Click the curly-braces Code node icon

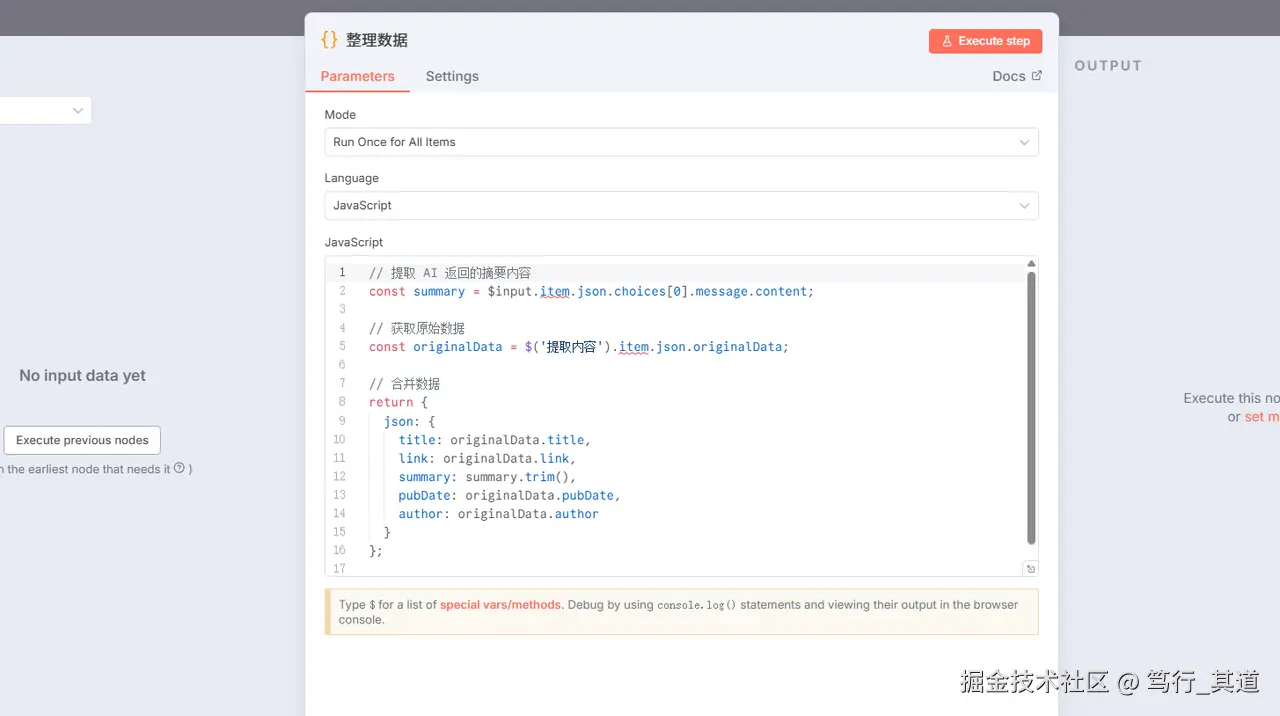tap(329, 40)
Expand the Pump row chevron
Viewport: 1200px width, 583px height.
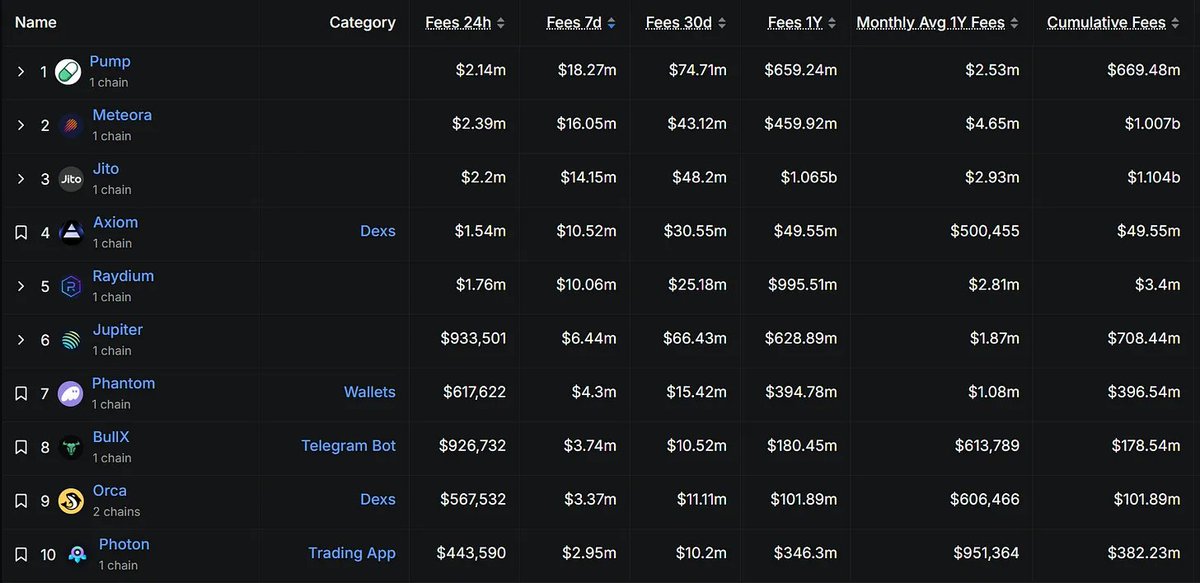click(x=21, y=72)
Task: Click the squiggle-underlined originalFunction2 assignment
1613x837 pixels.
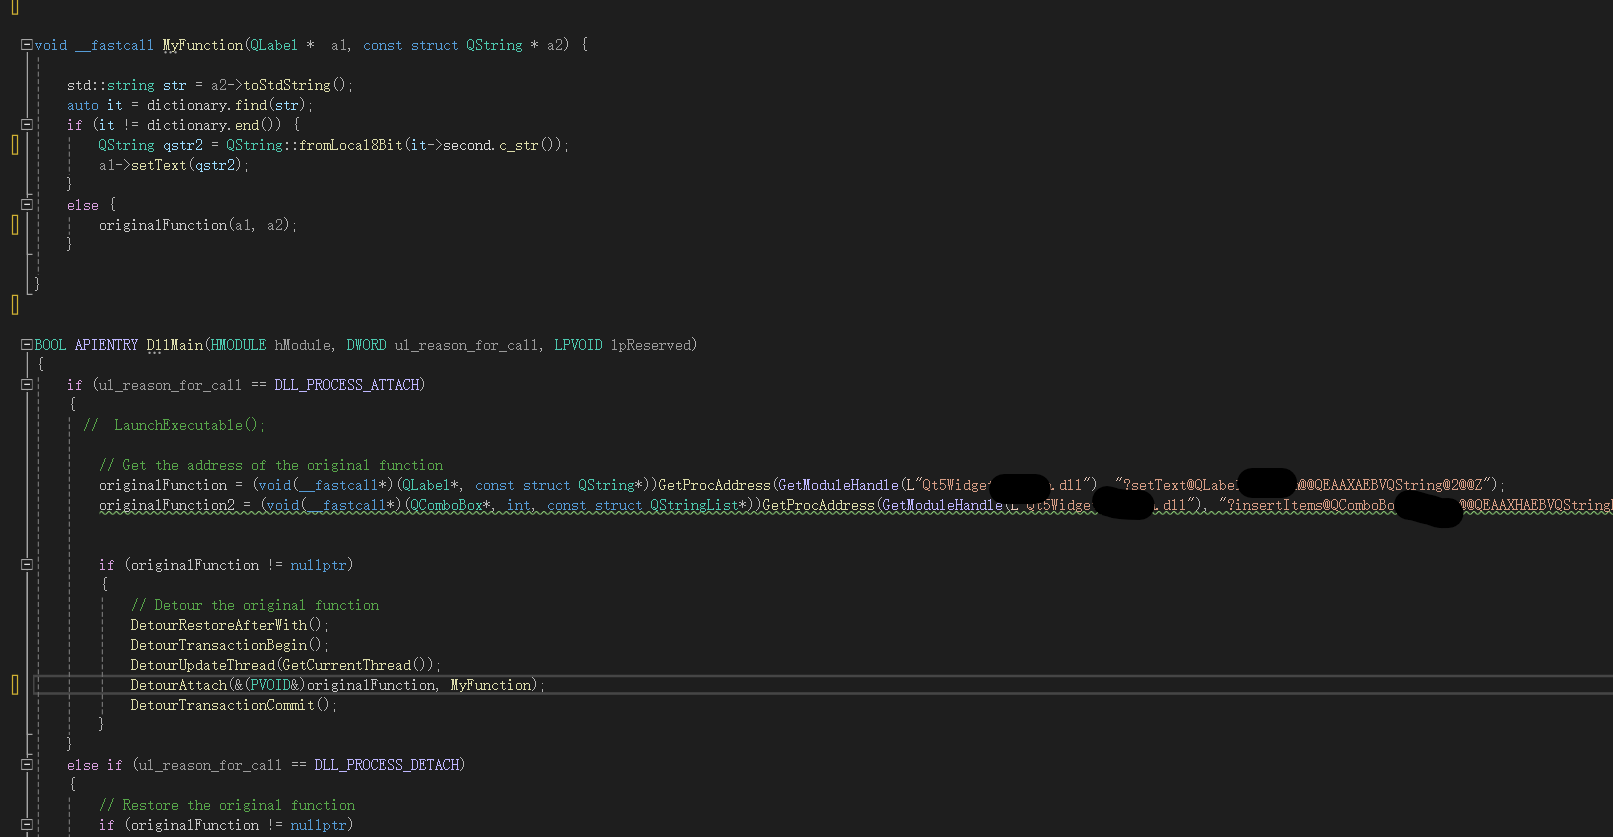Action: coord(166,505)
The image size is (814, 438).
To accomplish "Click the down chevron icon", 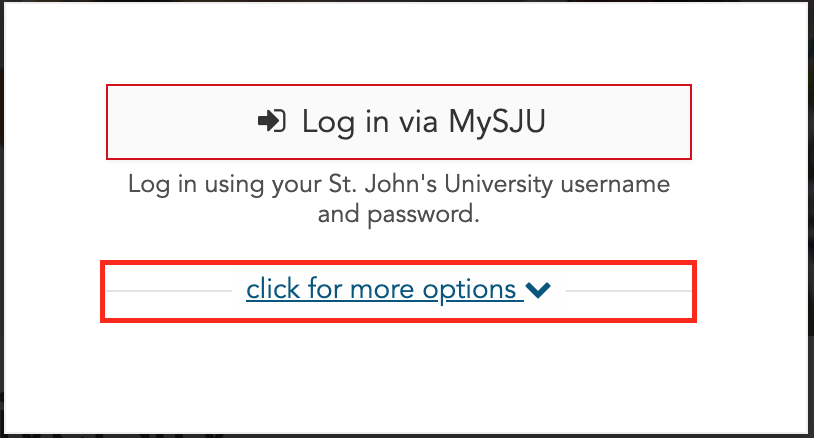I will point(538,290).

| Given exercise |
Retype the data from its first line through the line containing "Action: coord(166,505)", including that line, and omit the pictures.

| Final result |
Click the curly-braces Code node icon

tap(329, 40)
Expand the Pump row chevron
Viewport: 1200px width, 583px height.
click(x=21, y=72)
Task: Click the squiggle-underlined originalFunction2 assignment
1613x837 pixels.
Action: coord(166,505)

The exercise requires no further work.